Of course you can feel emotions towards people you've just met or glanced at. You've never just glanced at someone and felt scared or intimidated by them? You've never seen someone struggling/in a bad situation and felt sadness or empathy for them? Those are all emotions. Our survival as human beings requires us to be able to make instant judgements about people.
It's difficult first of all to even operationalize the concept of love, so I'm guessing that people's definitions is going to a big determination in whether they believe in love at first sight. If you view love as something very complex or purely as an action then I can understand why some might find love at first sight incomprehensible.
I believe in love at first sight. I've fallen in love with my baby cousins and friends baby the first time I've met them. They weren't particularly cute at the time as they were still in that awkward -just born, troll looking stage that new babies go through but I felt overwhelming love for them the first time I met them.
As for romantic love at first sight I've experienced that too. It was a connection that to this day I've never experienced with anyone else before and doubt I will experience with anyone ever again. I remember the first time I laid eyes on him and we talked I thought to myself 'I could marry this man one day'. I was very anti-marriage at the time, had no desire or interest in settling down and was happily dating someone else but the connection was so strong.
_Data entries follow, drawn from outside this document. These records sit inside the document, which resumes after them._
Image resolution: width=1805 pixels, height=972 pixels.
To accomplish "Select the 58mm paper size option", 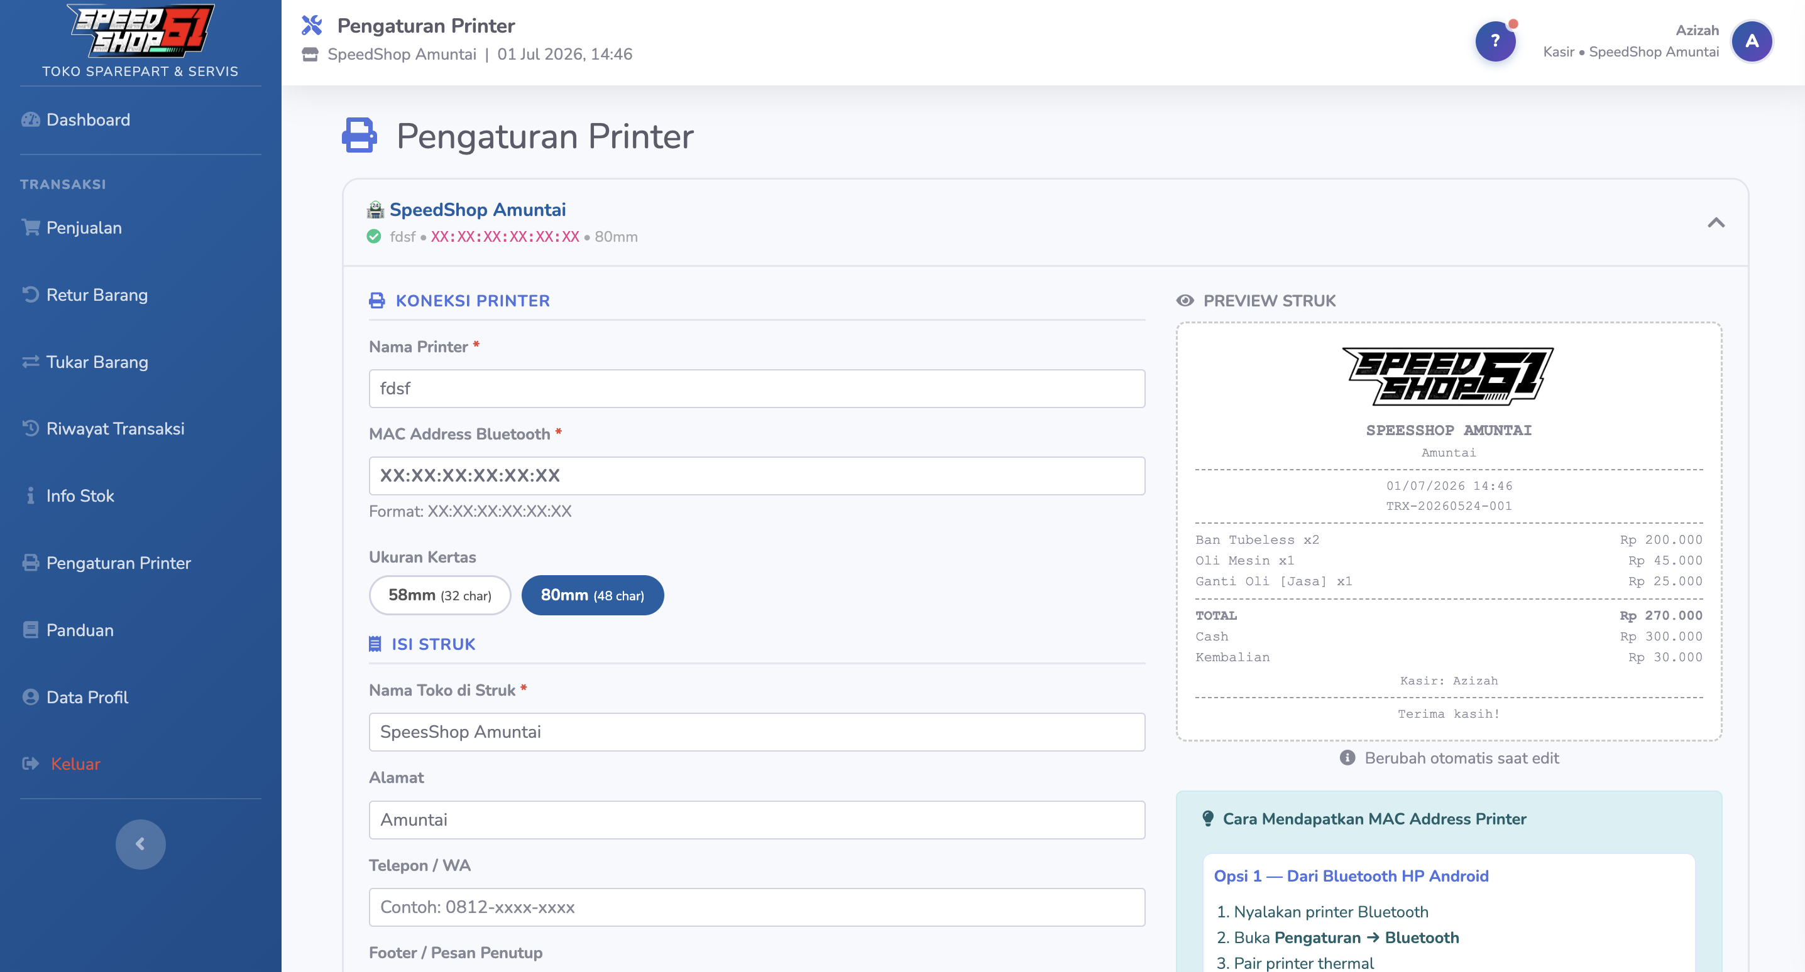I will [x=439, y=595].
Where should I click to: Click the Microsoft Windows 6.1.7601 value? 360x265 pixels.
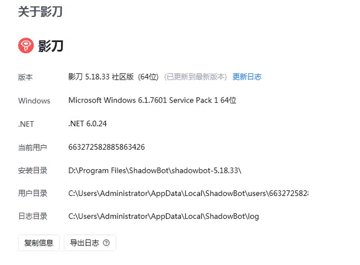coord(152,100)
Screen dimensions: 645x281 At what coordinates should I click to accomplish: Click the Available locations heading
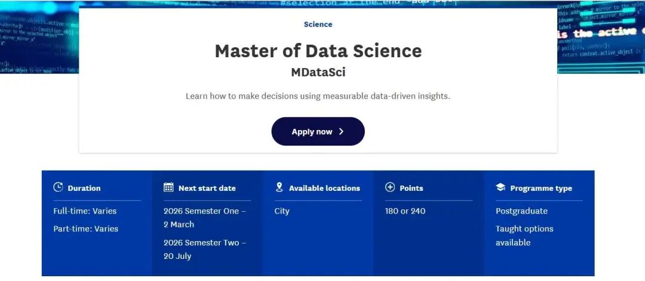tap(324, 188)
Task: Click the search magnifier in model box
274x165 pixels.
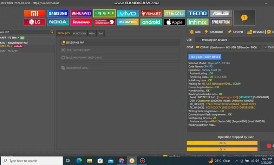Action: 52,32
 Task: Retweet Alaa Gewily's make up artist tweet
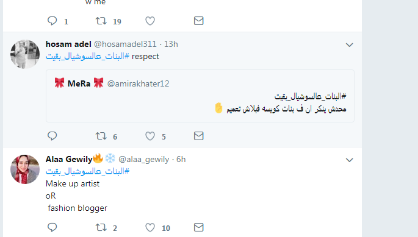pos(101,227)
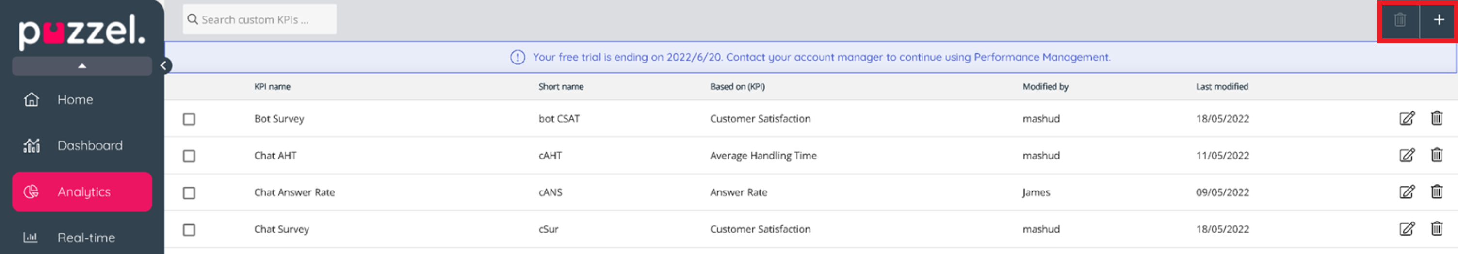Image resolution: width=1458 pixels, height=254 pixels.
Task: Edit the Chat AHT KPI
Action: (1406, 155)
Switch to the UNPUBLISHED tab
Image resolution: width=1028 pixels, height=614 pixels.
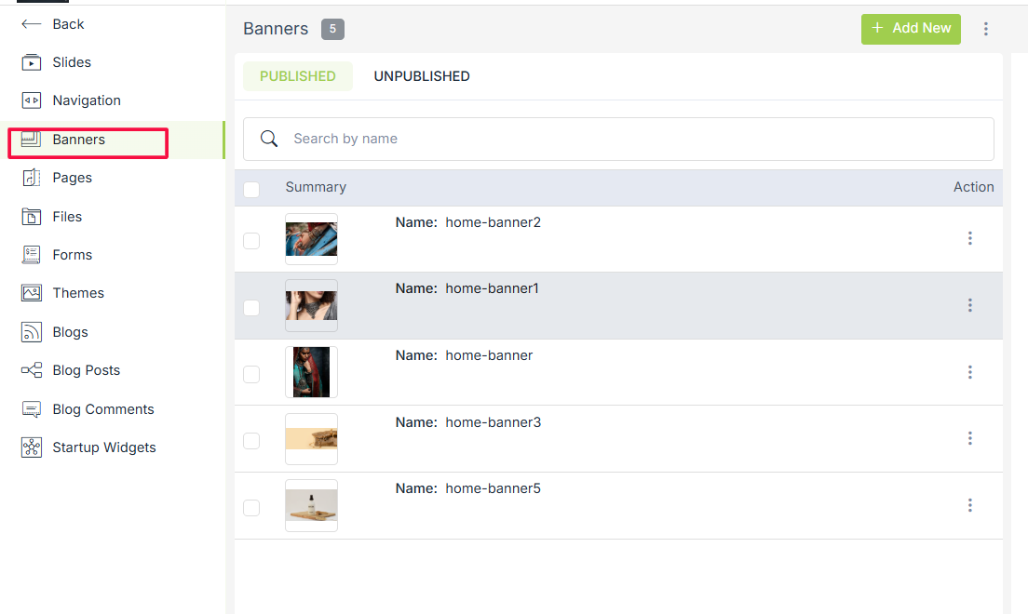tap(422, 76)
I felt like I had known him my whole life, I'm very introverted and so find it exhausting being around people but I could have talked to him for hours and not felt the usual discomfort I feel as a result of my social awkwardness. When I'm physically attracted towards someone my thoughts are focused mostly around sex. But with him, it was beyond that, sexual thoughts didn't even cross my mind. I wanted to know everything, his whole life story right there and then, and then I wanted to tell him my life story...I wanted to do everything in my whole life with him. It was both beautiful and scary to me to experience that for someone I had just met.